> _What you will do_:
The entries that follow need to be retyped verbatim.

> _Source data_:
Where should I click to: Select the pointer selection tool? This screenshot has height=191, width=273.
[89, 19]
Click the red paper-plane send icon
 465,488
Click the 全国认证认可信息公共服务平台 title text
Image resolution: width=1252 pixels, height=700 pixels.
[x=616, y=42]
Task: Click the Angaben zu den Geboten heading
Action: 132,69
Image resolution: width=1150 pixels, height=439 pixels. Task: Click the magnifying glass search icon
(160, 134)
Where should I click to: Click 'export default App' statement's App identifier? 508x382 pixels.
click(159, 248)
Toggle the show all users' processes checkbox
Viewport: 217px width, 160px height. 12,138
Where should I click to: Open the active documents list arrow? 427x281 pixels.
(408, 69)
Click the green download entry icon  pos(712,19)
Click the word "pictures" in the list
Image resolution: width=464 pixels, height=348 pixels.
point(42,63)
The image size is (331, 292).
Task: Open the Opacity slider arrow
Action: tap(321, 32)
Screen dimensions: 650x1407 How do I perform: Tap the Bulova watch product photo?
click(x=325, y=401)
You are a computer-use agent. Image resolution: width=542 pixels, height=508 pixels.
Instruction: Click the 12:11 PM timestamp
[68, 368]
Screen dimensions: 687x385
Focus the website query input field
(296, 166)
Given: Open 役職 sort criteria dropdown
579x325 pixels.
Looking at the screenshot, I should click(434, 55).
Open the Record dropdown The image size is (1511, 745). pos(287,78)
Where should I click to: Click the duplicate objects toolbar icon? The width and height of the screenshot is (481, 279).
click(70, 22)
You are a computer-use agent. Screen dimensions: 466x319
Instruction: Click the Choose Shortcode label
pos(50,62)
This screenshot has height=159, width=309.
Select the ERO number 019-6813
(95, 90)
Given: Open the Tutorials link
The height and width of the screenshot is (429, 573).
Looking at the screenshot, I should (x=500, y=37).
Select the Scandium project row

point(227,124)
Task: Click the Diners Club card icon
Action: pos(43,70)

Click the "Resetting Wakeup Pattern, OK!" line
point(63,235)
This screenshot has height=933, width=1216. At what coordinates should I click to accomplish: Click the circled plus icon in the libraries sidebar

> _Result of this exercise_:
Where should I click to: Select the pointer selection tool? This screenshot has height=191, width=273.
[89, 19]
Click the red paper-plane send icon
 465,488
Click the 全国认证认可信息公共服务平台 title text
Image resolution: width=1252 pixels, height=700 pixels.
[x=616, y=42]
Task: Click the Angaben zu den Geboten heading
Action: 132,69
Image resolution: width=1150 pixels, height=439 pixels. Task: Click the magnifying glass search icon
(160, 134)
Where should I click to: Click 'export default App' statement's App identifier? 508x382 pixels.
click(159, 248)
Toggle the show all users' processes checkbox
Viewport: 217px width, 160px height. 12,138
Where should I click to: Open the active documents list arrow? 427x281 pixels.
(408, 69)
Click the green download entry icon  pos(712,19)
Click the word "pictures" in the list
Image resolution: width=464 pixels, height=348 pixels.
point(42,63)
The image size is (331, 292).
Task: Open the Opacity slider arrow
Action: tap(321, 32)
Screen dimensions: 650x1407 How do I perform: Tap the Bulova watch product photo?
click(x=325, y=401)
You are a computer-use agent. Image resolution: width=542 pixels, height=508 pixels.
Instruction: Click the 12:11 PM timestamp
[68, 368]
Screen dimensions: 687x385
Focus the website query input field
(296, 166)
Given: Open 役職 sort criteria dropdown
579x325 pixels.
Looking at the screenshot, I should click(434, 55).
Open the Record dropdown The image size is (1511, 745). pos(287,78)
Where should I click to: Click the duplicate objects toolbar icon? The width and height of the screenshot is (481, 279).
click(70, 22)
You are a computer-use agent. Screen dimensions: 466x319
Instruction: Click the Choose Shortcode label
pos(50,62)
This screenshot has height=159, width=309.
Select the ERO number 019-6813
(95, 90)
Given: Open the Tutorials link
The height and width of the screenshot is (429, 573).
Looking at the screenshot, I should (x=500, y=37).
Select the Scandium project row

point(227,124)
Task: Click the Diners Club card icon
Action: pos(43,70)

Click the "Resetting Wakeup Pattern, OK!" line
point(63,235)
This screenshot has height=933, width=1216. At what coordinates should I click to accomplish: Click the circled plus icon in the libraries sidebar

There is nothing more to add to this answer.